Marwan menjadikan keluarga dan kerabatnya sebagai landasan kekuatan di pemerintahan, seperti yang pernah dilakukan Khalifah Utsman, dan bertentangan dengan gaya Muawiyah yang menjaga jarak dari kerabat-kerabatnya. Ia memberikan posisi militer penting kepada putranya Muhammad dan Abdul Aziz, dan memastikan putranya Abdul Malik sebagai khalifah selanjutnya. Walaupun awalnya dipenuhi tantangan, trah "Marwani" (keturunan Marwan) menjadi wangsa penguasa Kekhalifahan Umayyah dan menggantikan trah "Sufyani" (keturunan Abu Sufyan).

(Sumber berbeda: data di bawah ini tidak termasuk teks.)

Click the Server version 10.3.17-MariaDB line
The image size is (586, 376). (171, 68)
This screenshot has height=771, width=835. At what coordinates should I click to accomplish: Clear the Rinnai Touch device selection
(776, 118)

Menurut penilaian Bosworth, Marwan "jelas sekali adalah pemimpin militer dan negarawan yang memiliki kecakapan dan ketegasan, dipenuhi dengan sifat ḥilm [kesabaran] dan dahiya [kecerdikan], seperti tokoh-tokoh Umayyah terkemuka lainnya." Meski ia tidak memiliki basis kekuatan di Syam sebelum menjadi khalifah dan wilayah tersebut cukup asing baginya, ia berhasil mengambil kendali. Kukuhnya kekuasaan Umayyah di Syam menjadi landasan bagi anaknya, Abdul Malik, yang kelak akan berhasil menyatukan kembali kekhalifahan di bawah dinasti Umayyah. Kekhalifahan Umayyah akan berlanjut selama sekitar 65 tahun selanjutnya, hingga digulingkan Dinasti Abbasiyah pada 750. Menurut sejarawan Wilferd Madelung, naiknya Marwan ke posisi khalifah adalah sebuah "politik tingkat tinggi", puncak dari intrik-intrik yang dimulai dari awal kariernya. Di antara siasat Marwan menurut Madelung adalah menempatkan diri sebagai "yang pertama membalaskan darah [Utsman]" dengan membunuh Thalhah dalam Pertempuran Jamal, serta upaya diam-diam melemahkan kekuasaan para khalifah Sufyani walaupun secara terbuka mendukungnya.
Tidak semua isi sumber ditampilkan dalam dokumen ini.